▶ _EXERCISE DIRECTIONS_: All of the data that appears below is to be given again precisely as written.

[Pixel coordinate grounding data]
........
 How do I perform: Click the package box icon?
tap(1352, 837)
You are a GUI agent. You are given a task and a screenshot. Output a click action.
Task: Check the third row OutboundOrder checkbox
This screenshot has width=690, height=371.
........
▶ _TASK OUTPUT_:
 How do I perform: Click the package box icon?
tap(1352, 837)
You are a GUI agent. You are given a task and a screenshot. Output a click action.
Task: Check the third row OutboundOrder checkbox
This screenshot has width=690, height=371.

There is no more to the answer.